Thassa.

Protocol

Architecture

Thassa markets settle through a proof-of-authority (PoA) oracle pipeline: the markets contract asks the Thassa hub a question, an authorized oracle node answers it against publicly bound sources, a PoA verifier checks the node’s signature onchain, and the hub calls the market back with the outcome. Nothing settles on an unverified answer, and every question is stored onchain in public.

The settlement pipeline

ThassaMarkets

all markets, one contract · oracle client

ThassaHub

oracle request hub · bids & updates

Oracle node (PoA fulfiller)

fetches bound sources · adjudicates · signs

ThassaPoAVerifier

owner-managed signer set · verifies signature

Hub callback → _updateOracle

(marketId, settled, direction) · status → SETTLED

Components

ThassaMarkets

One contract holds all markets — no per-market deployments, which keeps creation gas-free at the protocol level. It extends ThassaOracle, making it an oracle client of the hub: it places settlement bids and receives the hub’s callback. It also runs the entire order book — escrow, matching, fees, redemption.

ThassaHub

The oracle request hub. A settlement request is a hub bid placed via placeBidWithInputData, where inputData = abi.encode(marketId, settlementQuery). The hub holds the bid while the market is SETTLING, accepts a verified update, and invokes the markets contract’s callback. Replay protection comes from hub update digests.

ThassaPoAVerifier

The trust anchor. An owner-managed signer set (addSigner, removeSigner, isSigner, signerCount) verifies each update: the update’s fulfiller must be an authorized signer, and the signature — EIP-191 personal_sign over the hub’s ProofUpdateV2 digest — must recover to that exact fulfiller. Signer changes emit SignerAdded / SignerRemoved.

The oracle node

An offchain fulfiller run by Thassa. For each settlement bid it:

  1. Parses the structured settlement query from bid inputData {question, category, rule, sources}.
  2. Fetches the bound sources itself (ESPN, NWS, news APIs, pricing APIs) — in the node process, before and separate from any LLM call.
  3. Adjudicates only from the fetched evidence — no open web search. For majority-rule queries the node computes concurrence in code, one independent verdict per source.
  4. Signs the response envelope echoing the marketId, or produces no update (_fulfilled=false) when the outcome isn’t determinable yet — sources unavailable, no majority, event not concluded. The bid stays open and the node retries later.
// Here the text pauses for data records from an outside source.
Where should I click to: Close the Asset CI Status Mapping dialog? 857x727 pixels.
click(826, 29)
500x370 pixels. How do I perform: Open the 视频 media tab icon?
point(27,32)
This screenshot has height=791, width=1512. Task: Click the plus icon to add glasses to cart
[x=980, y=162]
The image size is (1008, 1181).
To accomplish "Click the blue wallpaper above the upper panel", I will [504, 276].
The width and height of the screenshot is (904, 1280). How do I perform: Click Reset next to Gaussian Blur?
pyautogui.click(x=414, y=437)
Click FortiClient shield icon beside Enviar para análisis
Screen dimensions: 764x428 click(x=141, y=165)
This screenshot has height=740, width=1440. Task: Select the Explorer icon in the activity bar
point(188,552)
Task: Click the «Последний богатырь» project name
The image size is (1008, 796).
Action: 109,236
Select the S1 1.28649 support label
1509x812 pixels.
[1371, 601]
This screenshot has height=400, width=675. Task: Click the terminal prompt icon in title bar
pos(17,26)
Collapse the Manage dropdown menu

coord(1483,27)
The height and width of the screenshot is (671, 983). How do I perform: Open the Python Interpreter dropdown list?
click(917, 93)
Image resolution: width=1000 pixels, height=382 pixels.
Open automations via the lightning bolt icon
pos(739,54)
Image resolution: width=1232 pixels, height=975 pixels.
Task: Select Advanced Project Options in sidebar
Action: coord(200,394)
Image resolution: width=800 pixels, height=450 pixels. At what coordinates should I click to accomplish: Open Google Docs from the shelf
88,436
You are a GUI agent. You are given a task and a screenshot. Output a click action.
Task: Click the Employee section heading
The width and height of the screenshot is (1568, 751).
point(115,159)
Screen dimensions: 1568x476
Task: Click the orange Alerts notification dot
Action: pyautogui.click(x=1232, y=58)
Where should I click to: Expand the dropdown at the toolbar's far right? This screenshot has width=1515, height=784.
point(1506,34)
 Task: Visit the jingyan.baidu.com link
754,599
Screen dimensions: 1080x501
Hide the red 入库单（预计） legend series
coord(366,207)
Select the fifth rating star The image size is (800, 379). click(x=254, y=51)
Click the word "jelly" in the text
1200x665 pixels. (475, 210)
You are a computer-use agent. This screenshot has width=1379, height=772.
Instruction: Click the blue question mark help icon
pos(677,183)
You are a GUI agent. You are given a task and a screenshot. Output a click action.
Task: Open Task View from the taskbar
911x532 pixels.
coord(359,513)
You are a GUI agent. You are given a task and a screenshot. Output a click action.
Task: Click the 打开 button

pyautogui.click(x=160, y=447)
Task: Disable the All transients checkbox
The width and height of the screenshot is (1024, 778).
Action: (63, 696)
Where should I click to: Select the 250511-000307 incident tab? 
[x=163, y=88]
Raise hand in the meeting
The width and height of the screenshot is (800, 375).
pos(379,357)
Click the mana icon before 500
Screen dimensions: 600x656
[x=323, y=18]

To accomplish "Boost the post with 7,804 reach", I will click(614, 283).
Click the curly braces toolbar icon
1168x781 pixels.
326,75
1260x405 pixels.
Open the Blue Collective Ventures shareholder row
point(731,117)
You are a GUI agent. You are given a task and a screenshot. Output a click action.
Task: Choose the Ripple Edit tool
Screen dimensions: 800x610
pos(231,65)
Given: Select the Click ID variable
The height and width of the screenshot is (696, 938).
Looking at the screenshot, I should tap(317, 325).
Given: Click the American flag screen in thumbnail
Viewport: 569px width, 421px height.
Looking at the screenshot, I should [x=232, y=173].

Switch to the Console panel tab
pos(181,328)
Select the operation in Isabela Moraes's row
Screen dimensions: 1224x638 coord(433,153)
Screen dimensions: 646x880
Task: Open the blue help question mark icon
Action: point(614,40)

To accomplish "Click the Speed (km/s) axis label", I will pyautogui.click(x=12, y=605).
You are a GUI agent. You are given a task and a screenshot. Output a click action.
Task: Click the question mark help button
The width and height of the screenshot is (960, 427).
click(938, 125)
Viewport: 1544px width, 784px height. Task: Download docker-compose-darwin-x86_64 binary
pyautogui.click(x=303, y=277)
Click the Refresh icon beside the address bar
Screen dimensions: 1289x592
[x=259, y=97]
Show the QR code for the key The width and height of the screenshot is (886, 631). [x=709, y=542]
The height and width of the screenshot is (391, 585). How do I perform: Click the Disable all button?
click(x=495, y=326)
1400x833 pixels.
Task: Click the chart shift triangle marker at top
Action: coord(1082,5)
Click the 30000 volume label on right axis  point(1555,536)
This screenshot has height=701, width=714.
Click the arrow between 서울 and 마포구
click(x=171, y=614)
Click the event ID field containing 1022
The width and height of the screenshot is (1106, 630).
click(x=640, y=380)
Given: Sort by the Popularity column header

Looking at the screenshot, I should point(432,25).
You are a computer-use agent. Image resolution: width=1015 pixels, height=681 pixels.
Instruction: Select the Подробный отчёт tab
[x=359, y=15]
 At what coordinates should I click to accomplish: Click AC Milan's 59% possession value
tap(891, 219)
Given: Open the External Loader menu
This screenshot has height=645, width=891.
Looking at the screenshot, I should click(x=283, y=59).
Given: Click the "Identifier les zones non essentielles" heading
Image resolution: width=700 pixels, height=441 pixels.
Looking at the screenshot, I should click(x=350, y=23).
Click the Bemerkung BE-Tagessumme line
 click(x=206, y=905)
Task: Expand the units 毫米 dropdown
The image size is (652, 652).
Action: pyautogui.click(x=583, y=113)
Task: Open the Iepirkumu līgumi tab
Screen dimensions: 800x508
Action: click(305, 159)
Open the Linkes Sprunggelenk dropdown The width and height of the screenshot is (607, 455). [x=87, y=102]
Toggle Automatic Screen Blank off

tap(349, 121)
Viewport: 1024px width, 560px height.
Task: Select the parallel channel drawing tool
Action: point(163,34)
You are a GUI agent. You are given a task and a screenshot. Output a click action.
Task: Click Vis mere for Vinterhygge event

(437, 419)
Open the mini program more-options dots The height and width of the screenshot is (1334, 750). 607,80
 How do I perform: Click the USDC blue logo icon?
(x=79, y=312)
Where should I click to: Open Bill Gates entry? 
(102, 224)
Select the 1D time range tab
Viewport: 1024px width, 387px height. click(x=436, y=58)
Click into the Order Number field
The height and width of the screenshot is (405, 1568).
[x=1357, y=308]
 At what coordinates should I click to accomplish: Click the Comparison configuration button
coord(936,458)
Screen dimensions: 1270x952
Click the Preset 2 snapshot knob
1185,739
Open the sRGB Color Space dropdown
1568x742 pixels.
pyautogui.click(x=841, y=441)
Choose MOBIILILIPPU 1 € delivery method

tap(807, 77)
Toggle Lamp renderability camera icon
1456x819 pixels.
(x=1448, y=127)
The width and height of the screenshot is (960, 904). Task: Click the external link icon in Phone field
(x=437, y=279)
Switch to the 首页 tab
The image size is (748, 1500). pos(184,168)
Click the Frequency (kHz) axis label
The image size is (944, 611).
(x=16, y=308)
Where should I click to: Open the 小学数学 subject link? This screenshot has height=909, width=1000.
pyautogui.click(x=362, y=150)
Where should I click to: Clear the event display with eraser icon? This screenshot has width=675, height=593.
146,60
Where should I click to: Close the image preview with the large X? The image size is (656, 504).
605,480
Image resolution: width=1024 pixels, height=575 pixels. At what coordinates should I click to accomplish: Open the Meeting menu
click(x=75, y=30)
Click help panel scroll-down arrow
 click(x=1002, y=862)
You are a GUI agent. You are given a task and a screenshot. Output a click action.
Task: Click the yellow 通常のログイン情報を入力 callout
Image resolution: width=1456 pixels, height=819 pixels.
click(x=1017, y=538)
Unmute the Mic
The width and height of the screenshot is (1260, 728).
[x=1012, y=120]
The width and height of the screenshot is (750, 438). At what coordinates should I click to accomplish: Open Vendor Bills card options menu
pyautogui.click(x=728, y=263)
The node’s settlement prompt is hardened against prompt injection: it never follows instructions embedded in a market question and returns strictly the expected shape tuple(marketId, settled, direction).

The callback

The hub delivers the verified update to the markets contract, whose _updateOracle decodes (marketId, settled, direction), requires the market to be SETTLING with settled == true, records the outcome (direction: true = YES), and flips status to SETTLED, emitting MarketSettled. Winners can then redeem $1 per share.

Around the contracts

  • Relayer — batches EIP-712-signed orders into placeOrdersBatch and pays gas. It only ever submits to allowlisted platform contracts and whitelisted methods, and validates every EIP-3009 authorization pays the markets contract before relaying. Never arbitrary calldata.
  • Indexer — subscribes to contract events (OrderPlaced, OrderMatched, MarketSettled, …), maintains the read models the API serves, and pushes WebSocket deltas.
  • Settlement runner — collects the $0.05 settlement fee, calls settleMarket, and watches the hub to flip statuses and notify.

Why PoA?

The canonical settlement path is Thassa’s own node signing response blobs, verified onchain against an explicit signer set. It is a deliberate, transparent trust anchor: the signer set is public, every settlement query is public, and every source is publicly named — see Settlement & sources.